With trousers billowing, she was a carpet buyer in a souk: QUENTIN LETTS hears the PM get down to business on Brexit
Theresa May wore Black Watch tartan and bell-bottom trousers for her Brexit speech
Under the twinkle of Lancaster House bling and a Guercino ceiling mural of fluted cherubs serenading St Chrysogonus, Theresa May gave the Europhiles some calmly stated what-for.
She had dressed in Black Watch tartan, bell-bottom trousers, flattish shoes whose metallic heels reflected the TV lights. Foreign plenipotentiaries had gathered to hear her Brexit intentions. All the main Continental ambassadors were there.
Mrs May followed the tactics of the souk visitor who starts carpet-buying negotiations by striding towards the door-flap saying ‘there’s nothing much I want here’.
That is usually a surer way of securing a cheap carpet than by biting on your lip and claiming, as David Cameron half-heartedly did, that ‘nothing is off the table’.
We were in the Long Gallery, where Churchill threw his Coronation banquet in 1953. Wedding-cake architecture abounded. The room was long and high enough for a couple of professional cricket nets at each end. Boris, Liam Fox and Amber Rudd sat at Mrs May’s feet, not far from our new man in Brussels, Sir Tim ‘Beardy’ Barrow.
We reptiles of the Press were off to stage left. I was a few yards from glamorously coiffed Jacqueline Minor, European Commission envoy to London, in what looked like a Hermes scarf.
Mrs May entered alone. Trousers billowing, she took her place in front of a pale lectern marked ‘A Global Britain’. There were no pleasantries.
Soon she confirmed that we would quit the single market and customs union, those two tanktraps hardly any voter had worried about until the Cleggs and Mandelsons started moaning about them after June 23’s Leave vote.
One cause of concern for us Outies may be the leeway on transitional arrangements, although Mrs May said she wanted to avoid ‘some kind of permanent political purgatory’ (there speaks a clergyman’s daughter).
The Prime Minister followed the tactics of the souk visitor who starts carpet-buying negotiations by striding towards the door-flap saying ‘there’s nothing much I want here’, says Quentin Letts
I also note that in her text, when she said ‘membership of the single market’, the word ‘membership’ was underlined every time. Does that indicate wriggle room? If something could be found that entailed association without actual membership, would No 10 bite?
Early on, Mrs May spoke of ‘our precious Union’. She meant the UK, not EU. We were a ‘profoundly internationalist’ people and the EU should not think we were going into some sort of insular funk.
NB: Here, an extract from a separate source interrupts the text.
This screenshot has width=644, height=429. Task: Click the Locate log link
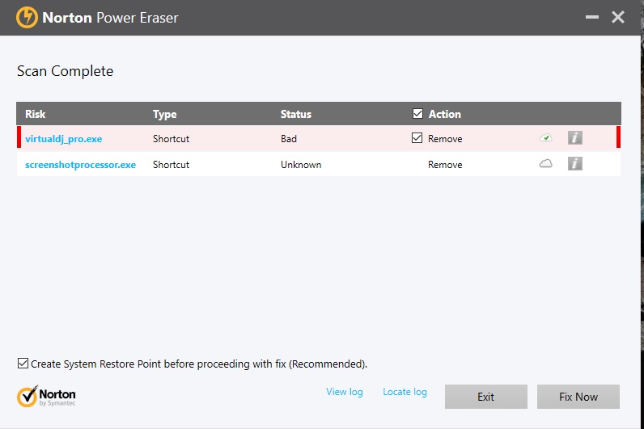(405, 392)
Rather we were leaving in order to think bigger.
Brussels’ Mrs Minor opened an elegant notepad and, nail-varnished fingers moving discreetly, started to write occasional words.
A roving BBC camera tried to film what she was writing. She shielded her script, a school pupil denying her neighbour a crib. Who can blame her? Those cheeky imps in broadcasting. Worse than any tabloid hack!
Beside Mrs Minor sat a bespectacled representative from the European Parliament. He kept murmuring into Mrs Minor’s left ear. Much of the time they maintained a placid façade but at two points – when Mrs May said Britain’s ‘vast’ contributions to the EU would definitely end – they became visibly vexed. The EU Parliament man scowled, rolled his eyes and shook his head.
Jacqueline Minor, European Commission envoy to London, was in the audience for the speech
Mrs Minor extended her left hand, talons flying forth in a gesture that seemed to signal irritated exasperation. She did this both times the cash contribution was mentioned.
It may be the bottom line rather than any high-flown principles that most interests Juncker & Co.
But Mrs Minor also looked pleased – a furtive, creamy smile – when Mrs May noted that EU personnel have been ‘keeping their discipline’ in not giving away detail about their negotiating intentions.
Near the end of her speech Mrs May did some sabre-polishing, telling Johnny Continental that Britain was up for a proper fight if things turned nasty. Some of the ambassadors started smirking during this. Mrs Minor sneezed. From around her came numerous translations for ‘bless you’ – ‘Gesundheit!’, ‘prosit!’, ‘sante!’, ‘terviseks!’.
That one moment demonstrated the natural politeness of the diplomatic corps but also, perhaps, what a Tower of Babel the EU has become. It seems that soon we really will be out of it. Hooray.